Quiz: Primes in the BCL… part 2

Some good comments on my BCL prime quiz… but still one unanswered question (at the end)…


Thomas Woelfer quickly got that the place in the BCL for generating prime numbers is in Hashtable.cs and Eric Wilson does a good job explaining why…

Specifically, primes are used when the size of a hash table must be increased because of the load has reached a certain level. The size of the hashtable is increased such that the number of buckets in the hashtable increases to the smallest prime number that is larger than twice the current number of Hashtable buckets.

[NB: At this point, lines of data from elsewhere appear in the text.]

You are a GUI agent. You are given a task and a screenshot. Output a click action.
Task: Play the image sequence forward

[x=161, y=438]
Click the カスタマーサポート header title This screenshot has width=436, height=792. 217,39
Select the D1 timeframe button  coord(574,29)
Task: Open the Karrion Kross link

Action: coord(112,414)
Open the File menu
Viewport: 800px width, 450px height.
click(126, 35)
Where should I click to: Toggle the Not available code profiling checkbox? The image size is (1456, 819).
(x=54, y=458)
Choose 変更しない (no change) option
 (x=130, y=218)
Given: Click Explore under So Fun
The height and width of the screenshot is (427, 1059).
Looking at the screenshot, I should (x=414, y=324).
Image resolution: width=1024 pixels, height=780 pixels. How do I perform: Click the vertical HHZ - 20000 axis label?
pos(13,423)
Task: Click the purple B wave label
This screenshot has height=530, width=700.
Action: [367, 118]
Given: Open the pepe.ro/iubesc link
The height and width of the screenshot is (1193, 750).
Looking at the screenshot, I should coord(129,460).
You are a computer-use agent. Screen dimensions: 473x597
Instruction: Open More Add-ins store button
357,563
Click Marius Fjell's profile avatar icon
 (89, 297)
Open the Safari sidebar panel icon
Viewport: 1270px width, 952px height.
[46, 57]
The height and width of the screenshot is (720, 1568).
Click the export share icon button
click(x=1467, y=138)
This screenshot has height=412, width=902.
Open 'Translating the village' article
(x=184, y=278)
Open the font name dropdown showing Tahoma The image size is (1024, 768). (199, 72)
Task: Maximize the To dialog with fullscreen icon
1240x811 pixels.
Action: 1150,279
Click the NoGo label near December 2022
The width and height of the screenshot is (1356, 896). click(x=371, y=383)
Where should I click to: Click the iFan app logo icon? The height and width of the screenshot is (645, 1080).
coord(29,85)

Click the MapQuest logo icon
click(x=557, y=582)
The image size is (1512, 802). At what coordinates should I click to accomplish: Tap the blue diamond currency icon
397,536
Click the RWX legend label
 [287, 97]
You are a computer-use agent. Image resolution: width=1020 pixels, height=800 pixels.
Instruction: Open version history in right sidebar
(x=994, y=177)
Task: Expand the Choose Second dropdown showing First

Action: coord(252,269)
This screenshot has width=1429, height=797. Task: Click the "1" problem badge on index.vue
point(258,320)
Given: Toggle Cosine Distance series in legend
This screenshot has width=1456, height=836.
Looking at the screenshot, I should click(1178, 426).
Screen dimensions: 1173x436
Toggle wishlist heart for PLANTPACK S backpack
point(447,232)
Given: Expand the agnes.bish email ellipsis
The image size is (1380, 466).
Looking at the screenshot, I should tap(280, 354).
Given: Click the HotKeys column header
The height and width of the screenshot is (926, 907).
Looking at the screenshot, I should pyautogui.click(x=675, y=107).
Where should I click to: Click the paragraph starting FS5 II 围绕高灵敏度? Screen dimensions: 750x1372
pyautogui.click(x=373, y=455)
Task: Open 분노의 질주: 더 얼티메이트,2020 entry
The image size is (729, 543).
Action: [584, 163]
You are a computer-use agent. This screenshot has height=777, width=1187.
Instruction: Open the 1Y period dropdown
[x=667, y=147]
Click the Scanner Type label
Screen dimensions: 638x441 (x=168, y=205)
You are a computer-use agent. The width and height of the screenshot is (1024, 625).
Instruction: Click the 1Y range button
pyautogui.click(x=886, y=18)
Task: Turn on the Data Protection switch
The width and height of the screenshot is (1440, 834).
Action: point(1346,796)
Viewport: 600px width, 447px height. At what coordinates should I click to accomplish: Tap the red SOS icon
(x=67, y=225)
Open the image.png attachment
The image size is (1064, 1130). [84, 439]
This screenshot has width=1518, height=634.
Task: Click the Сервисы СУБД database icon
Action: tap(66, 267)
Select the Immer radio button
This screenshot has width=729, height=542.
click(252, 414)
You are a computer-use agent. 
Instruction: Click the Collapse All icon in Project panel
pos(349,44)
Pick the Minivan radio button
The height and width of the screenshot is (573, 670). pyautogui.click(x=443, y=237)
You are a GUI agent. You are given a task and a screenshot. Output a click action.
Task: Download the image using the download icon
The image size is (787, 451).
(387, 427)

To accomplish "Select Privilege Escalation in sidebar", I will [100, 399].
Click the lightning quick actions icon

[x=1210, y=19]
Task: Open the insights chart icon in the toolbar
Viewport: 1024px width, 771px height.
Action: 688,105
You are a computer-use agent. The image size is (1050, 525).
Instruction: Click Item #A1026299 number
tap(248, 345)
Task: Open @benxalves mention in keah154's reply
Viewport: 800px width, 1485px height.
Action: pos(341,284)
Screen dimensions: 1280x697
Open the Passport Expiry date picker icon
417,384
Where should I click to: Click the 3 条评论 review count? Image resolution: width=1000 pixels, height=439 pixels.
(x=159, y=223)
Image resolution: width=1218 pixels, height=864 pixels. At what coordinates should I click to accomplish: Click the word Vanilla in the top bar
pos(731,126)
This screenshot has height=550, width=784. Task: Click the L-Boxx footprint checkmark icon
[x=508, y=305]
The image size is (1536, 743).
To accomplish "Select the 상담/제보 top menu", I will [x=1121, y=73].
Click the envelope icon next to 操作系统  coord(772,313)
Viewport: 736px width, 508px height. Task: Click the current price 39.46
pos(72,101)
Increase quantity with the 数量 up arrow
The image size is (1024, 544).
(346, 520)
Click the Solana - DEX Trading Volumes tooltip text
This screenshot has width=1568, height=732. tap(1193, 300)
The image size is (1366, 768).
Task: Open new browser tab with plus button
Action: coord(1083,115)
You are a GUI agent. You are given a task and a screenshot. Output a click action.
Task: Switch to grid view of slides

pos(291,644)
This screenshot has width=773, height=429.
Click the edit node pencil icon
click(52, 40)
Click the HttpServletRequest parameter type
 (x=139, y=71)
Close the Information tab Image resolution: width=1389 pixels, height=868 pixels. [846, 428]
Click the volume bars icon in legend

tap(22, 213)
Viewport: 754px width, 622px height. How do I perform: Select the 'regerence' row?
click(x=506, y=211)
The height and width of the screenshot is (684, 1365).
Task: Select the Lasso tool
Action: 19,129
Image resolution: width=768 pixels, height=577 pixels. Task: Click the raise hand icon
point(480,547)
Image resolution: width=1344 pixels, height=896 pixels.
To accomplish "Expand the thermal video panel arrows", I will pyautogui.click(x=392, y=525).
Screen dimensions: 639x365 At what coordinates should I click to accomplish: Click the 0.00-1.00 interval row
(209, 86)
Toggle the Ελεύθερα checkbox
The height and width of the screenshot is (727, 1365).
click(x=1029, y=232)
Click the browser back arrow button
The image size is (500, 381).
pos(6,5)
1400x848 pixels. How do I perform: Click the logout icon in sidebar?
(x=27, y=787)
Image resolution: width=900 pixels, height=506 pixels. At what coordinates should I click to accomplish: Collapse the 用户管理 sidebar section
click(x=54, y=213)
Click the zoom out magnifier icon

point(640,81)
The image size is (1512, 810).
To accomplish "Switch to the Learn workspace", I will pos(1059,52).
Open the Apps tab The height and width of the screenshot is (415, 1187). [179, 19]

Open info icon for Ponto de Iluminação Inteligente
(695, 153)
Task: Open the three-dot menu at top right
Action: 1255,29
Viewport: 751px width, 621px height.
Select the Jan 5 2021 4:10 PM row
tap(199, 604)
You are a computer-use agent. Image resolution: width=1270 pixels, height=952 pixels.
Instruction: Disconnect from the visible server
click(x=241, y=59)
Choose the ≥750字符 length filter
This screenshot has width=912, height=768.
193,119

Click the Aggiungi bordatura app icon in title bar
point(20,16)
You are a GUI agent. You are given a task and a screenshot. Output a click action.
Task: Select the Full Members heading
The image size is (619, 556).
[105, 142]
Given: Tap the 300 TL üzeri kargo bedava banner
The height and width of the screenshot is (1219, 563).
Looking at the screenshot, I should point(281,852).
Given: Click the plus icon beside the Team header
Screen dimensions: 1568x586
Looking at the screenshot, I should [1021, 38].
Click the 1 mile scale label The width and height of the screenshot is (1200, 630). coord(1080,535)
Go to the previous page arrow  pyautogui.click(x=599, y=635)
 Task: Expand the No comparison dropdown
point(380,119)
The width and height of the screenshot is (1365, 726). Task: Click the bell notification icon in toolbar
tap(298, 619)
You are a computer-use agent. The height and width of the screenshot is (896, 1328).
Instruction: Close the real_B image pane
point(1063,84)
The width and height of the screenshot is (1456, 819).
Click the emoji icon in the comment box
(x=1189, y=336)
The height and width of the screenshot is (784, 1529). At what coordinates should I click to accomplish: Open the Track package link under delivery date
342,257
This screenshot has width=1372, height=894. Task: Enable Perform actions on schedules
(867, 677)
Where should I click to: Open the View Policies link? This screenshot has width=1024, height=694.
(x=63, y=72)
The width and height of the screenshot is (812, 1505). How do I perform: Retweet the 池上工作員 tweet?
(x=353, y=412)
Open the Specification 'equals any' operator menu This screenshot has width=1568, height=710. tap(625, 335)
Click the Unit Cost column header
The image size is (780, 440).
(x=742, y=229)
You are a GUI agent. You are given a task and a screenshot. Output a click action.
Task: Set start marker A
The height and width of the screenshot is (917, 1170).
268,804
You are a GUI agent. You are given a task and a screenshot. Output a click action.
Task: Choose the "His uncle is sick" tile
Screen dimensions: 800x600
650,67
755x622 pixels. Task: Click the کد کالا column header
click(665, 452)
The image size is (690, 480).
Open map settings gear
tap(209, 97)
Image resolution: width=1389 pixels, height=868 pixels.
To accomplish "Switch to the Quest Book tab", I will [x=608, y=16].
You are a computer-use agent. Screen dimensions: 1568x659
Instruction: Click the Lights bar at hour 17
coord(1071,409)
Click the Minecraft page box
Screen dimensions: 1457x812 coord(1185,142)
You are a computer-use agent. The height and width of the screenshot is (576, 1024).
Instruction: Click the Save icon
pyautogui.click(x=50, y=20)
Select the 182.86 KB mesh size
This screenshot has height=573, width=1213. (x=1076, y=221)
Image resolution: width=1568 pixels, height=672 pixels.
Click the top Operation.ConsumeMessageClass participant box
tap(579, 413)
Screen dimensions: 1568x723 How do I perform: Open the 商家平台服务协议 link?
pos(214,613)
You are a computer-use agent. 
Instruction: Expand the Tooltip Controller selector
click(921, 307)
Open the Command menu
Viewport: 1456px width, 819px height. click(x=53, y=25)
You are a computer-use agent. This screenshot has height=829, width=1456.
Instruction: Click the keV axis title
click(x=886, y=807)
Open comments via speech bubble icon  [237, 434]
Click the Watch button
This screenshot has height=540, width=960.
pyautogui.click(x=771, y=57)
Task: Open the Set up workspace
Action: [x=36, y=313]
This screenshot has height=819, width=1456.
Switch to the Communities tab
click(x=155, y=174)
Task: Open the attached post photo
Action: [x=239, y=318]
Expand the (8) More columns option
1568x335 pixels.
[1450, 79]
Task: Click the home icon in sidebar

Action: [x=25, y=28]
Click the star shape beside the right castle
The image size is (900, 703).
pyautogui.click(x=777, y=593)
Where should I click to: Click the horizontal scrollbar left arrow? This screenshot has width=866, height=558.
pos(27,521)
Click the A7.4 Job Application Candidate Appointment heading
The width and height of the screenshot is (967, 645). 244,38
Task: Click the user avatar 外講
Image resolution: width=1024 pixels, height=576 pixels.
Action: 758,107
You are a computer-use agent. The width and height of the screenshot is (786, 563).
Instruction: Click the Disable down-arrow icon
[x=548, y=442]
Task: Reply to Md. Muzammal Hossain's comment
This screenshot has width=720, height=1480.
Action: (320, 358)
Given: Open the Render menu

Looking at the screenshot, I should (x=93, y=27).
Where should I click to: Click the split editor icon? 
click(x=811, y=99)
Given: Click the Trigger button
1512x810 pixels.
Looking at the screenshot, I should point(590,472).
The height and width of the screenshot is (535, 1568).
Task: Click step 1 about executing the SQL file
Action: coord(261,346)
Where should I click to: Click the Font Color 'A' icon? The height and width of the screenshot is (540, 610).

The reason for this is two fold. Using a prime number of buckets reduces the effect of clustering in the hashtable (having multiple keys hash to the same location). The size is at least doubled because by doing that the BCL can insure that over a series of N insert, the total time for all inserts takes no more than O(log(N)) total time

And I really love the reference to Juan Felipe Machado gives: “Knuth's Art of Computer Programming, Vol. 3, p. 528-9”, clearly a desktop reference favorite.   How long before it is common place to quote the SLAR v1, pp 239-243 😉


In addition, Norman Headlam gives some of the code in question, but the method I was really talking about is this one…

00149         private bool Primep (int candidate) {
00150             if ((candidate & 1) != 0) {
00151                 for (int divisor = 3; divisor < (int)Math.Sqrt (candidate); divisor+=2){
00152                     if ((candidate % divisor) == 0)
00153                         return false;
00154                 }
00155                 return true;
00156             }
00157             else {
00158                 return (candidate == 2);
00159             }
00160         }


A few of you pointed out some interesting issues, but not what I was looking for… the problem is in the code above and it results in some numbers being return as prime that are not really prime…The bug can be found for “normal” input ranges such as [1-100].


Comments (17)

  1. S N says:

    It should have been

    divisor <= (int)Math.Sqrt(candidate) in the for loop condition.

  2. Mike Dunn says:

    If you pass in 9, the function will return true because divisor starts at 3, which is not less than sqrt(9), so the for loop never runs and the code drops to the return true line.

  3. b. schwehn says:

    same if you put in 1 which by definition isn’t prime.

  4. b. schwehn says:

    btw, using divisor <= (int)Math.Sqrt(candidate) still returns true for candidate = 1

  5. for (int divisor = 3; divisor < (int)Math.Sqrt (candidate); divisor+=2)

    should be:

    sqrtcand = Math.Sqrt(candidate);

    for (int divisor = 3; divisor < sqrtcand; divisor+=2)

    its a minor thing, but you dont want to be calling Math.Sqrt on every loop iteration.

  6. What about:

    int sqrtcand = (int)Math.Sqrt(candidate);

    for (int divisor = 3; divisor <= sqrtcand; divisor+=2)

  7. Jonathan Perret says:

    Indeed, every squared prime will be considered prime.

    Funny how I had a slight doubt yesterday about that ‘<‘ but I didn’t push into it as I was looking for something more subtle…



  8. b.schwehn says:

    <quote>for (int divisor = 3; divisor < (int)Math.Sqrt (candidate); divisor+=2)

    should be:

    sqrtcand = Math.Sqrt(candidate);

    for (int divisor = 3; divisor < sqrtcand; divisor+=2)</quote>

    I believe this is neccessary, the compiler knows that candidate is constant and therefore sqrt(candidate) is constant as well and will do this optimisation itself

  9. b.schwehn says:

    Actually I was wrong, the nither the C# compilter nor the JIT compiler are able to optimize this themselves, presuably because they don’t know whether Math.Sqrt has any intended Sideeffects besides the result. I wonder if there is a way to indicate this to the compiler..?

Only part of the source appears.